> **Task requirements**
Let the output be exactly the lines from the one containing "The image size is (800, 500)." through the end of the records below, both included.

_ _ _ _ _ _ _

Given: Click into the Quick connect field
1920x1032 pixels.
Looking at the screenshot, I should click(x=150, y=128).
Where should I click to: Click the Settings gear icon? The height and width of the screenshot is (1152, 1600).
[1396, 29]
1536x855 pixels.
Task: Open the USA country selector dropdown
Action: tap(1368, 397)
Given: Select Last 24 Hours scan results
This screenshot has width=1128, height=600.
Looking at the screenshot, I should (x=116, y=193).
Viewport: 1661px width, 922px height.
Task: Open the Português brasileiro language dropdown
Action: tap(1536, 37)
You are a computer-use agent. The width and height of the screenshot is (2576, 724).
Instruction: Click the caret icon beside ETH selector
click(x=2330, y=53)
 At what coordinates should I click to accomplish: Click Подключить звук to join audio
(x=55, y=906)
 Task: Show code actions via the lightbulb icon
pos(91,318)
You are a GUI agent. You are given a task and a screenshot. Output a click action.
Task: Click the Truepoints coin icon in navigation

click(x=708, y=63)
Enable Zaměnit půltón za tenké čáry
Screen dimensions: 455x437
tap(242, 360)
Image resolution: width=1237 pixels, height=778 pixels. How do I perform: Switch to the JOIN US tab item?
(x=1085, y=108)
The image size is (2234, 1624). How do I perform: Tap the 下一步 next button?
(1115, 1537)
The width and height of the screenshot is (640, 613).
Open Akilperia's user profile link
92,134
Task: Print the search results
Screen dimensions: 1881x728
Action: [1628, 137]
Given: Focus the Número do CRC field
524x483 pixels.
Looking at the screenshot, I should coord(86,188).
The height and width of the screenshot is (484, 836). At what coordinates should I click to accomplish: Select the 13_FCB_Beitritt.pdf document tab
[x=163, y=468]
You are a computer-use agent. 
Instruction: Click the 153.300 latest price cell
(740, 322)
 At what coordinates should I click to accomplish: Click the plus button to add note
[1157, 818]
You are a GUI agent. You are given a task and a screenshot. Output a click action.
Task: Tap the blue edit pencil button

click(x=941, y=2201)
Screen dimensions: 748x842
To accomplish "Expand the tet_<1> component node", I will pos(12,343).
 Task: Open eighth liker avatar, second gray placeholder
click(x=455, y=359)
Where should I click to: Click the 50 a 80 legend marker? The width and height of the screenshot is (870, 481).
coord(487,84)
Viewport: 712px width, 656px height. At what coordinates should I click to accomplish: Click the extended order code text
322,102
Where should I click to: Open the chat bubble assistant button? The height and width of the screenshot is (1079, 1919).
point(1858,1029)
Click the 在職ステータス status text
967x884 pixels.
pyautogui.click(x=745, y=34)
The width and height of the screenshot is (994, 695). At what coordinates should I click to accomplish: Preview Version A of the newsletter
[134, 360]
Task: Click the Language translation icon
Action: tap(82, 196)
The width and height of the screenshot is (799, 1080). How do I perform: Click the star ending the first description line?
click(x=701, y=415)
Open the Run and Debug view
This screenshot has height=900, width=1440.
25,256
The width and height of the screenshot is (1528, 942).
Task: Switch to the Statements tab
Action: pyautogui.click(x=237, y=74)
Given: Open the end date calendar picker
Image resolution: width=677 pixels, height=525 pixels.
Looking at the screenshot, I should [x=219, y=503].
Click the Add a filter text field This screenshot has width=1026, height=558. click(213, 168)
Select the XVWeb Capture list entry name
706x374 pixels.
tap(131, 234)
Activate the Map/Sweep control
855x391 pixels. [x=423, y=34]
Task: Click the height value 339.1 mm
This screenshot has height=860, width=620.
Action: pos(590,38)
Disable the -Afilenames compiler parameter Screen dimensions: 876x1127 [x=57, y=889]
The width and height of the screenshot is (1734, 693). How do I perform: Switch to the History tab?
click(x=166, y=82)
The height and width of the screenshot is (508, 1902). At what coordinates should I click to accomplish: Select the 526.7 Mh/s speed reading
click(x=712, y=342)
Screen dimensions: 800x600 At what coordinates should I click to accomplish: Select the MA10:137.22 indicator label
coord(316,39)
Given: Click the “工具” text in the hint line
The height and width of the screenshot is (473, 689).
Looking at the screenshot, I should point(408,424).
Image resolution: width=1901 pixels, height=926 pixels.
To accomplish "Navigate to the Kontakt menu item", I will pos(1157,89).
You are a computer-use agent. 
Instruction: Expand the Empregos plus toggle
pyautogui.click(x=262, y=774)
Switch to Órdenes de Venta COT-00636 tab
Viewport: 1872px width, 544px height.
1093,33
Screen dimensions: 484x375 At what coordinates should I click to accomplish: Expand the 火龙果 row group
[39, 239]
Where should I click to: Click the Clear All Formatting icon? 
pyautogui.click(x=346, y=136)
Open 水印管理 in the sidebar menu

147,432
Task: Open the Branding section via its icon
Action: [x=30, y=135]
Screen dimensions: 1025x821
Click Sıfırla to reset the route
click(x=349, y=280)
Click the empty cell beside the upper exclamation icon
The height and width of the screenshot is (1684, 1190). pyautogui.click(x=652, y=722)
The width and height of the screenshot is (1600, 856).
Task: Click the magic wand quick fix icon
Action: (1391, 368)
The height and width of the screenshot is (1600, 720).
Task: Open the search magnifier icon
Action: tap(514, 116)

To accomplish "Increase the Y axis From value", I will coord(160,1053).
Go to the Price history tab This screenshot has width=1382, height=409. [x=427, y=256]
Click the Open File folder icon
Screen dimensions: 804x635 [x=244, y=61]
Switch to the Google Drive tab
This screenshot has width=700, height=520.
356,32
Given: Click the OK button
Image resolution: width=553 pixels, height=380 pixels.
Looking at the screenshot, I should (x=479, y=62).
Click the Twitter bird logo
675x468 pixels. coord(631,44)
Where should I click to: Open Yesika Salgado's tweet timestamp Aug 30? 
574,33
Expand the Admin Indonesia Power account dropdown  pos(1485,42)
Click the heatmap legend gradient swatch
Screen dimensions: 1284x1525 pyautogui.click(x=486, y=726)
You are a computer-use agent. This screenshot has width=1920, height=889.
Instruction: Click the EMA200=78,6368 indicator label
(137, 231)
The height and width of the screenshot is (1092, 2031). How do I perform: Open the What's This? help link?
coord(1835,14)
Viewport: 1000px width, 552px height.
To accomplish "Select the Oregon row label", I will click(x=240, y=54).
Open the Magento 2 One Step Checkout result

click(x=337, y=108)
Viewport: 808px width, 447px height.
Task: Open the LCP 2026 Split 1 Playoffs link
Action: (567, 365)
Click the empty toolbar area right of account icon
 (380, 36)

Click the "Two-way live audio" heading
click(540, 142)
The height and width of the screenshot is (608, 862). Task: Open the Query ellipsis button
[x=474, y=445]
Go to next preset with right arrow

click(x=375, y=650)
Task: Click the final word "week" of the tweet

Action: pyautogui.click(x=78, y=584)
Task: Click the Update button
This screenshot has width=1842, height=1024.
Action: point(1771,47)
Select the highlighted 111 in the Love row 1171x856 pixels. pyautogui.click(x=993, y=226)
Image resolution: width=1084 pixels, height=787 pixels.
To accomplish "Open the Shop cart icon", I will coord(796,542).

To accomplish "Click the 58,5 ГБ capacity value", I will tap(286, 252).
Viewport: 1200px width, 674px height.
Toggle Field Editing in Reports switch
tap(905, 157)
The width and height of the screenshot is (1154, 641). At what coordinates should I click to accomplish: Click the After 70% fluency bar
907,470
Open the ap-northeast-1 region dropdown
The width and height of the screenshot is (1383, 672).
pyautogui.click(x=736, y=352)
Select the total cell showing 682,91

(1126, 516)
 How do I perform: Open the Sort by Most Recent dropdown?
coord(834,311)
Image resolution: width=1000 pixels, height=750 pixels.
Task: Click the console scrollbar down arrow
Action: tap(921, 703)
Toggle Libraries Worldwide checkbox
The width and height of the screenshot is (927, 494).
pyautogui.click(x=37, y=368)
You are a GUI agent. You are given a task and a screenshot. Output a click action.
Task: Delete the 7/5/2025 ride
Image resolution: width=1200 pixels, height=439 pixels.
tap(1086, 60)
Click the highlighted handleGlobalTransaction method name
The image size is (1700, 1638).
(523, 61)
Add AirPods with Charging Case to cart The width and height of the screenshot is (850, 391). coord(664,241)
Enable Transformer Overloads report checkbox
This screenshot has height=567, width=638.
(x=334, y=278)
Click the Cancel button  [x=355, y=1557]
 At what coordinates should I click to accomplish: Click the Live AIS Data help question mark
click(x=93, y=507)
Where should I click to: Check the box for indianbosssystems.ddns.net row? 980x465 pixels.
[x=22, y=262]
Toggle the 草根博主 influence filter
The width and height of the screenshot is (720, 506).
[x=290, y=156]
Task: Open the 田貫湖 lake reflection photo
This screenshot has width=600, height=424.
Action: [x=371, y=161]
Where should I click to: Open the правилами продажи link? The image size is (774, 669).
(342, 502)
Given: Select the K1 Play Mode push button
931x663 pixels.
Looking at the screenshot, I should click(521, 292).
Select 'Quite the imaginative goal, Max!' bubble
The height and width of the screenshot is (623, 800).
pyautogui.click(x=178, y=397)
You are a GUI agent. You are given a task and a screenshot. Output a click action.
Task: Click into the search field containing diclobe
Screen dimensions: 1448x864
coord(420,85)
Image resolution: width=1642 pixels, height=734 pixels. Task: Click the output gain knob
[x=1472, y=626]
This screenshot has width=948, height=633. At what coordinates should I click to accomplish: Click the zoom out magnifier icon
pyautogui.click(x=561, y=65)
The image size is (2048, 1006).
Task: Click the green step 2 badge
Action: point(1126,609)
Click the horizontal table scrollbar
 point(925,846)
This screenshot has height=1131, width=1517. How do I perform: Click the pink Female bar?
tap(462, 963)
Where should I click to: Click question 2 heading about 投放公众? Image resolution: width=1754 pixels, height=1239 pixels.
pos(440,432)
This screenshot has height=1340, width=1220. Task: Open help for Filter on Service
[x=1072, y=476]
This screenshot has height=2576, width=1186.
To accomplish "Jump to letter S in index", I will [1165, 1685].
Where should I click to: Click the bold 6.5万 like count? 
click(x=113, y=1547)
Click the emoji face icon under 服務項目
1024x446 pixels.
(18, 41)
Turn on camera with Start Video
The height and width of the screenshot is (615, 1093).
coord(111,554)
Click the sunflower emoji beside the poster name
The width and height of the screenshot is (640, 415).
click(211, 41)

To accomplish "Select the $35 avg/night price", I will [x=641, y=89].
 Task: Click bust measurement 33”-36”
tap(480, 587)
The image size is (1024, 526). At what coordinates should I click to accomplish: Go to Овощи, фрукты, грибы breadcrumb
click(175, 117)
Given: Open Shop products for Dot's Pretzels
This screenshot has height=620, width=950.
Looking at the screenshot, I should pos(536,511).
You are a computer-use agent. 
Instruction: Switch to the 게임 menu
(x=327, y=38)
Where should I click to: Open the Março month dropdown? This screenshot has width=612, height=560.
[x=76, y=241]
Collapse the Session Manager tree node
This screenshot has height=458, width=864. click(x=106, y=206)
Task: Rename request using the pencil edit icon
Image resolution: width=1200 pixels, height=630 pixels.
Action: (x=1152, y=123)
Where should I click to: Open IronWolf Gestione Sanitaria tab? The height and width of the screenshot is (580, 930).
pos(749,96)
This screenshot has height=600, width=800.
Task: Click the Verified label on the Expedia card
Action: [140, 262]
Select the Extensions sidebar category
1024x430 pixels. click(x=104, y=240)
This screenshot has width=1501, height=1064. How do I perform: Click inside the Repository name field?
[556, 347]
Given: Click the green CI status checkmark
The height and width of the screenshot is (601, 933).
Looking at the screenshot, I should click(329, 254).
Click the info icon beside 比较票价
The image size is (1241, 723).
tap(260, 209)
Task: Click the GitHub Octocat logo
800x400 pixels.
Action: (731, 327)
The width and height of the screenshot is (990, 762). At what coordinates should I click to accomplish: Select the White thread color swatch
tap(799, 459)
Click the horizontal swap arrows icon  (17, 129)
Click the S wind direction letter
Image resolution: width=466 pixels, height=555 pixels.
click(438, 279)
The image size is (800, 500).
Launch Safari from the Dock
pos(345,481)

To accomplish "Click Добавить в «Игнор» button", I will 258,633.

_ _ _ _ _ _ _

> **Response area**
The image size is (800, 500).
Launch Safari from the Dock
pos(345,481)

To accomplish "Click Добавить в «Игнор» button", I will 258,633.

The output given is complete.